Teens Who Killed Three at San Diego Mosque Shared Online Hate, FBI Says
The two teens who carried out a shooting at the Islamic Center of San Diego on Monday were steeped in hate.
"These subjects did not discriminate in who they hated," said Mark Remily, special agent in charge of the FBI's San Diego Field Office, at a press conference Tuesday.
Authorities said they believe the two teens met online and discovered they were both residents of the San Diego area before meeting in person. The two, radicalized online, shared a hate-filled vision of the world, according to investigators.
A document the FBI called a "manifesto," which has been reviewed by CBS News, appears to glorify past mass shooters and include anti-Islamic, antisemitic, racist and misogynistic language.
A suicide note left by one of the teens indicated he was willing to die for his cause, according to a law enforcement source familiar with the investigation.
One of the teens, 17-year-old Cain Clark, was on the wrestling team at a local high school. The other, Caleb Vazquez, was 18.
Investigators are examining evidence that the teens were influenced by a number of mass shooters, including the perpetrator of a 2019 attack at a mosque in Christchurch, New Zealand.
The teens filmed their own attack Monday. The 10-minute video was widely shared on a gore website where people post videos depicting violence. CBS News has previously reported on past mass shooters who have spent time on the platform.
After carrying out the attack that killed three people, including a security guard who was praised for saving others, the video shows Clark, wearing camouflage, fatally shooting Vazquez before taking his own life. The video also shows weapons and gear with neo-Nazi symbols.
Authorities said the teens had stockpiled 30 guns and a crossbow, weapons taken from the parents of one of them.
The first warning came in around 9:40 a.m. when the mother of one of the shooters called 911. She said she worried that her son was suicidal after she discovered that multiple weapons and her vehicle had been taken. Her son, she said, was wearing camouflage.
The information triggered a threat alert, but there was no known specific target, according to law enforcement sources.
Two hours later, the two teens opened fire at the mosque. They killed a security guard out front, then entered the facility, which houses a school where more than 100 children were in attendance. The attackers started to go door to door, but the guard, Amin Abdullah, had already triggered a lockdown alert and the students were in another area of the building.
The teens then spotted two men in the parking lot through one of the windows. They exited the mosque to target and kill them, then jumped in their vehicle and fled, shooting out the window of the car.
A few blocks away, Clark shot his friend and himself.
The so-called "manifesto" that investigators are reviewing is 75 pages long and appears to be a compilation of writings that have been circulating in darker corners of the internet for years, possibly pulled together with the help of AI. CBS News has not independently verified who created the document.
The document is filled with language associated with nihilistic violent extremism and references "accelerationism," one of the most violent forms of white supremacist ideology that advocates for the destruction of society.

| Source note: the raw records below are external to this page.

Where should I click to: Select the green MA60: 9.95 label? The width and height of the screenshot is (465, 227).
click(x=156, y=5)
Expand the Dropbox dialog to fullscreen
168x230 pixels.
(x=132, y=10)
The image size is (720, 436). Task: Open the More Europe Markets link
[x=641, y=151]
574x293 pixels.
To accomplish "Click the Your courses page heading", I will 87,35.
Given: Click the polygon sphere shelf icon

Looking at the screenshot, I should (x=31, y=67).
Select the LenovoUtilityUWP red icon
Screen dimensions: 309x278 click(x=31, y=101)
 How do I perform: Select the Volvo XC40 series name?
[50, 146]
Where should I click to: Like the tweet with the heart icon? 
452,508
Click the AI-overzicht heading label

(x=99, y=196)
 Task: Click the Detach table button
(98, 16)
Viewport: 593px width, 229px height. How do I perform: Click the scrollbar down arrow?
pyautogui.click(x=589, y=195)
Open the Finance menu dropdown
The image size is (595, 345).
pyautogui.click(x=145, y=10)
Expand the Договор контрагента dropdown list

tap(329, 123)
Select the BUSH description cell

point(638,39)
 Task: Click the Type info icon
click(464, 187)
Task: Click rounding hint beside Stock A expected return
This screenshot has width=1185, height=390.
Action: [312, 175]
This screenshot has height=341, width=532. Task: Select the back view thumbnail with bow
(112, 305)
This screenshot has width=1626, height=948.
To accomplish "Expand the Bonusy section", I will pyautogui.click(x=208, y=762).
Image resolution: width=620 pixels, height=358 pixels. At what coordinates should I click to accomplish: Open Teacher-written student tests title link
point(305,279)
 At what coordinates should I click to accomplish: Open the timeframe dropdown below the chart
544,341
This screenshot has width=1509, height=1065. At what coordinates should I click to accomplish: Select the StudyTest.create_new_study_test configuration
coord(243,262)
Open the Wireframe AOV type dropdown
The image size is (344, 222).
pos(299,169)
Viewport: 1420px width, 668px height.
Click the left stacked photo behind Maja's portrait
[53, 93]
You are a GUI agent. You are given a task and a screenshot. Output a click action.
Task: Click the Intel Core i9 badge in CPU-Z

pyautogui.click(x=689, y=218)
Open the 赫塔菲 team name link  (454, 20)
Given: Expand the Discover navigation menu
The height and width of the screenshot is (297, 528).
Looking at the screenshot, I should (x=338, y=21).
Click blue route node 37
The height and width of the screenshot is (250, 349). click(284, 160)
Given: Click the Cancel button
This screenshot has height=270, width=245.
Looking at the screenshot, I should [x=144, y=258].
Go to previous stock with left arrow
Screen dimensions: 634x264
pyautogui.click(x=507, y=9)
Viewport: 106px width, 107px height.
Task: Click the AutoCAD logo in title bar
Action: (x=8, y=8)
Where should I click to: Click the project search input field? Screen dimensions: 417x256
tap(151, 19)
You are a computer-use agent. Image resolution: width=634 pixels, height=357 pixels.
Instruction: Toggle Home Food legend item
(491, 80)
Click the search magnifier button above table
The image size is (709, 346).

The video investigators found was posted to a website that has been on the FBI's radar amid a trend of young people engaging with what's called the "True Crime Community," or TCC, an online movement that glorifies mass shooters and encourages violence and self-harm.
A source familiar with the investigation said he believes the video was initially recorded on Discord, a popular online platform for gaming. The source told CBS News that the video appeared to have been posted by someone using the alias "Otto." A CBS News review found that "Otto" had deleted all of their posts on the site.
A spokesperson for Discord did not immediately respond to CBS News' request for comment.